Makar estimates that a small town could achieve off-site e-mail maintenance for 15 e-mail addresses for roughly $300 annually, plus a service fee for each time records needed to be retrieved. To achieve on-site publicly maintained records, a town could spend about $3,200 upfront for equipment and training and then about $1,300 annually for maintenance.

Whether or not it is worth it for a town to make the transition to public e-mails system depends on its size, Makar said. For some towns and villages, e-mail management is not a concern because their officials do not use e-mail to communicate about municipal business.

This reminds me, of course, that I need to set up backup for my own email. There's also an editorial on the need for improvement.

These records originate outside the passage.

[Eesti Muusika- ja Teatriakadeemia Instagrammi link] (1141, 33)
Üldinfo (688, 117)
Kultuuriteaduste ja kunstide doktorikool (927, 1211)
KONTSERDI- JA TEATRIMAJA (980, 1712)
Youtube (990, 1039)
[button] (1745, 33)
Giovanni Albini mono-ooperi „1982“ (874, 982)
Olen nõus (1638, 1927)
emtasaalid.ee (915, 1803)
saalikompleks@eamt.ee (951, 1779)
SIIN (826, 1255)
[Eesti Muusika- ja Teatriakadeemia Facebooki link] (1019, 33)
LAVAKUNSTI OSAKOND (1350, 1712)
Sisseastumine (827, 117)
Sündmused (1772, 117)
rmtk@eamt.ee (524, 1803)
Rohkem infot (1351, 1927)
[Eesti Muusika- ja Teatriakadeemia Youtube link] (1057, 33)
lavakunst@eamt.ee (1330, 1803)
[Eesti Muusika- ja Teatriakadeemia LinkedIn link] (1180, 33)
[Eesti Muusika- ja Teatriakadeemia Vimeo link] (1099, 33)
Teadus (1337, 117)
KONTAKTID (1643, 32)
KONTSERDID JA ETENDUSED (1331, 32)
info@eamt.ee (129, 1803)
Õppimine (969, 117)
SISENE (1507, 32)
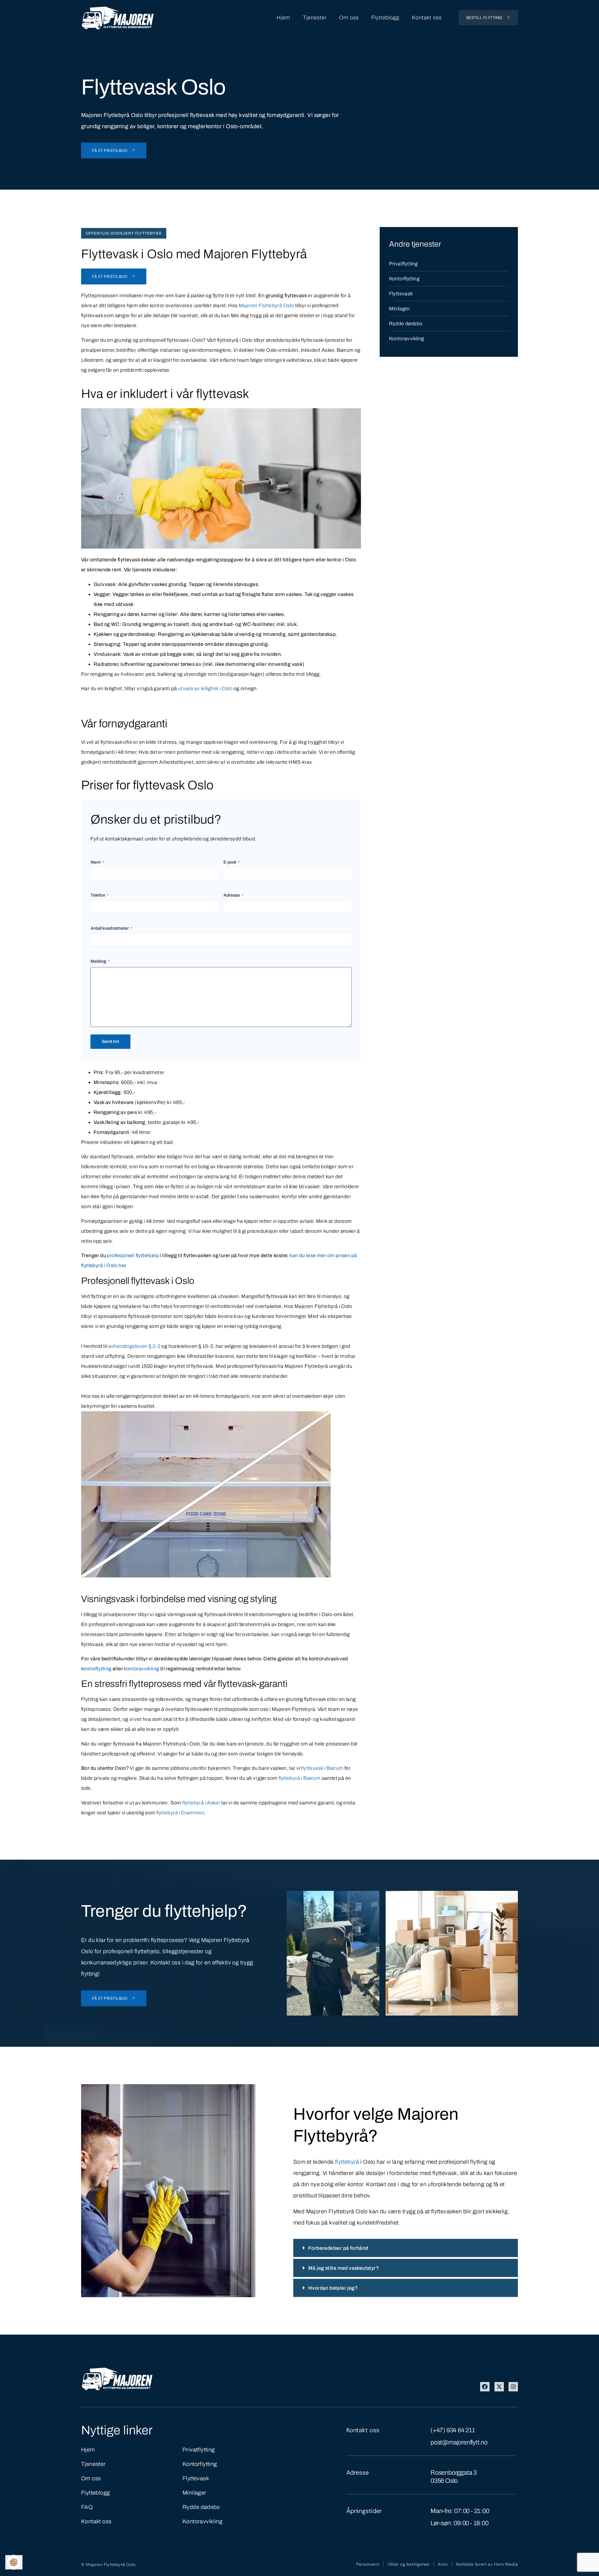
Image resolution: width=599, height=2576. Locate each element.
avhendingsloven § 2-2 (134, 1346)
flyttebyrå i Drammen (180, 1812)
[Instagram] (513, 2386)
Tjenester (315, 18)
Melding (100, 961)
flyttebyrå (347, 2162)
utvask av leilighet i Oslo (205, 688)
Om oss (349, 18)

Posted by simon at March 22, 2008 11:50 AM in , ,
Note on photos

3 Comments

Wesley Sanders said:

I wonder why it would cost $300. Gmail for your domain offers unlimited user accounts with 2.7 GB of storage for free. It offers administrative panels and other features where it wouldn't be hard to retrieve records. It can be set up with an existing domain, so it doesn't have to be an @gmail.com address. It's off-site and backed up by Google's dependability.

KAZ said:

Since the state mandates that everyone must hold (and index, which isn't even mentioned in this article) emails, Paul suggests that the state centralize that and offer every public entity email addresses on their state system. Instantly funded mandate, plus significantly cheaper than having each municipality do its own thing.

Mary Ann said:

I just checked the "Town" file on my home computer. I have more than 7,000 emails and 600 downloaded attachments stored there from the two years before I had a dryden.ny.us address. Very few involve legal, fiscal or administrative information that's not archived elsewhere.

The simplest method I've found to be sure email is backed up on the town server is to include the town clerk in the distribution list of anything I know should be saved.